Changing how we vote can improve turnout and civility

Keith Poore wrote an opinion piece for Vancouver Sun:

Ontario has just introduced legislation to allow all municipalities in the province to switch away from their current voting system. Will British Columbia take action, or will it fall behind?

Citizens are impacted the most by the decisions made by our mayors and councillors, the parks boards, and school boards. From public transit to how waste is handled, development of land and property tax increases, municipal councils choose how the city operates. At the core of their decision making is voters’ decision making.

 

The way we vote is key to the decision-making process at City Hall. We vote strategically when we don’t want a party in office. Our current system encourages strategic voting, voting for a party that may not be your first choice, just to oust the unfavourable party.

The Ontario legislation will give municipalities the flexibility to make their own decisions, which promotes the idea that municipal leaders understand the needs of their citizens. The City of Vancouver asked for such flexibility five times between 2005 and 2013. Each time, the vote was unanimous across three different councils. Each time, the provincial government failed to respect the wish of the citizens in Vancouver.

Our winner-take-all voting system is obviously flawed. We have to look no further than the 2014 Vancouver election to see why it is unfair and outdated. Incumbents can win with less than 35 per cent of the vote — and 90 per cent of councillors elected in the last election were incumbents. Only one new face was added to council in 2014, even though 60 per cent of the total vote went to non-incumbents.

We also struggle with voter turnout in local elections. In the past two decades, voter turnout has ranged from 30 per cent to 50 per cent. These numbers are astonishingly low compared to the federal and provincial elections. Voting reform has helped increase voter participation in the municipalities in the U.S. that have adopted change.

The politicians ran more civil campaigns as well, with fewer personal attacks and more constructive discussion on issues. In Ranked Choice Voting (RCV), all candidates are vying for your first, second, or third preference, so candidates will get away from negative campaigning and focus on positive campaigns.

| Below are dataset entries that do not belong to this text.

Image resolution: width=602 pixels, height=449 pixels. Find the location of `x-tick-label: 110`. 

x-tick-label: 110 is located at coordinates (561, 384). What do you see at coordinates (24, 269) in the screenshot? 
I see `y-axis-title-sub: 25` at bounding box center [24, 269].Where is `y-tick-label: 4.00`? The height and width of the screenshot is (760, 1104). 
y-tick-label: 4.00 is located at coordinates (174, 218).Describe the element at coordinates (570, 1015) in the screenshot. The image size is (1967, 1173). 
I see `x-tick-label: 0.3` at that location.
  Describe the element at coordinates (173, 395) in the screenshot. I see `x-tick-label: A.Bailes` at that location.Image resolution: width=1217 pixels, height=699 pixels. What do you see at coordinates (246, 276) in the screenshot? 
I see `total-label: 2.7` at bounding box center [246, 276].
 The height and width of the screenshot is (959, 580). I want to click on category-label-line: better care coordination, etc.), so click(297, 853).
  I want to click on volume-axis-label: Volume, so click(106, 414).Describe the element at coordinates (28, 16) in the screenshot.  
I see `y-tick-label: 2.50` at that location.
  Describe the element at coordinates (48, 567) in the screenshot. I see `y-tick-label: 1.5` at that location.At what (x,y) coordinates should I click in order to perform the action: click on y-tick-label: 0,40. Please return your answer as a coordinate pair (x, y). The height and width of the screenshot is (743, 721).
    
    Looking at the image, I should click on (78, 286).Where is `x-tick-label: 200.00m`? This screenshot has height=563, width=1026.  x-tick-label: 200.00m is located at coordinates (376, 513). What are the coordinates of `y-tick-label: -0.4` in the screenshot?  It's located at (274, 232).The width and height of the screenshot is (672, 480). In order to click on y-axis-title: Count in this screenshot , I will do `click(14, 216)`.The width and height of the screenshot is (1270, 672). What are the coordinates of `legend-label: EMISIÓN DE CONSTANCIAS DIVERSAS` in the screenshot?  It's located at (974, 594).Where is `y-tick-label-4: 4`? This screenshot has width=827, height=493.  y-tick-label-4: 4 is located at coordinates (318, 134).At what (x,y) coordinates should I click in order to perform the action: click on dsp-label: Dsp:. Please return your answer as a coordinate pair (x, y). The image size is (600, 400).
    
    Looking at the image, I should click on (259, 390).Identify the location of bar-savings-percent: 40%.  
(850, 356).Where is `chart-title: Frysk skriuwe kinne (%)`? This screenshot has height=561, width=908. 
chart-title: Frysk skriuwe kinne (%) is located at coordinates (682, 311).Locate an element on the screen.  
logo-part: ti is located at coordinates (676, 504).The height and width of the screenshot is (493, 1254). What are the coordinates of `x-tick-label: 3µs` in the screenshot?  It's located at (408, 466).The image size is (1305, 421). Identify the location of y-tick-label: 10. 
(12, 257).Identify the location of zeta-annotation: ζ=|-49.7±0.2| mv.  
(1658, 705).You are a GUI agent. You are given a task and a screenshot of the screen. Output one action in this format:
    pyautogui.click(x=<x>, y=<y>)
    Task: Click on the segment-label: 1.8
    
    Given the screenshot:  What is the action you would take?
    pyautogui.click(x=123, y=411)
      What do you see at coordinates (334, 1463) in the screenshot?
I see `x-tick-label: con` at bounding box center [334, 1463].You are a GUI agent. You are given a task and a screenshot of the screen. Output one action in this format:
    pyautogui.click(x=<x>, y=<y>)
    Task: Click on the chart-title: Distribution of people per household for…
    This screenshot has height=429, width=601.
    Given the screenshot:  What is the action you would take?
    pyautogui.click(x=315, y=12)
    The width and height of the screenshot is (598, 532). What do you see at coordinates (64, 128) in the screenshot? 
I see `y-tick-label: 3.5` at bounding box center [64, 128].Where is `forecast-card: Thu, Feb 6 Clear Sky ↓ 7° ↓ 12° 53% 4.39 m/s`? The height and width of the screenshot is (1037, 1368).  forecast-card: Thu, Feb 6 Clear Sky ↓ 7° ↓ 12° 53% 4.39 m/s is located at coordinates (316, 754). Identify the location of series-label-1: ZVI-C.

By being more positive during a campaign, candidates are fostering an environment that is more inclusive and more accessible to all voters. Cities across North America are moving toward voting reform that works for their municipality. Since 2000, there have been 10 American cities that have switched to RCV. Voters in Minneapolis have commented on how there were “a lot less personal attacks”, “less negative” with “less mudslinging.” Campaigners had to be more positive to become second or third preference on the ballot.

By giving B.C. municipalities freedom to change their voting system, voters will have the freedom to choose their governments much more appreciably. This is a no-cost change the provincial government can provide to all municipalities making local elections fairer.

Premier Christy Clark once told voters that electoral reform at the provincial level could bring about “civility in politics”. She also expressed concern about voter turnout with “fewer and fewer young people going to the polls every single year”. If she really means it, the premier should pursue this issue and empower municipalities to pursue a brighter political future.

Keith Poore is president of 123Vancouver and project coordinator at Local Choice B.C.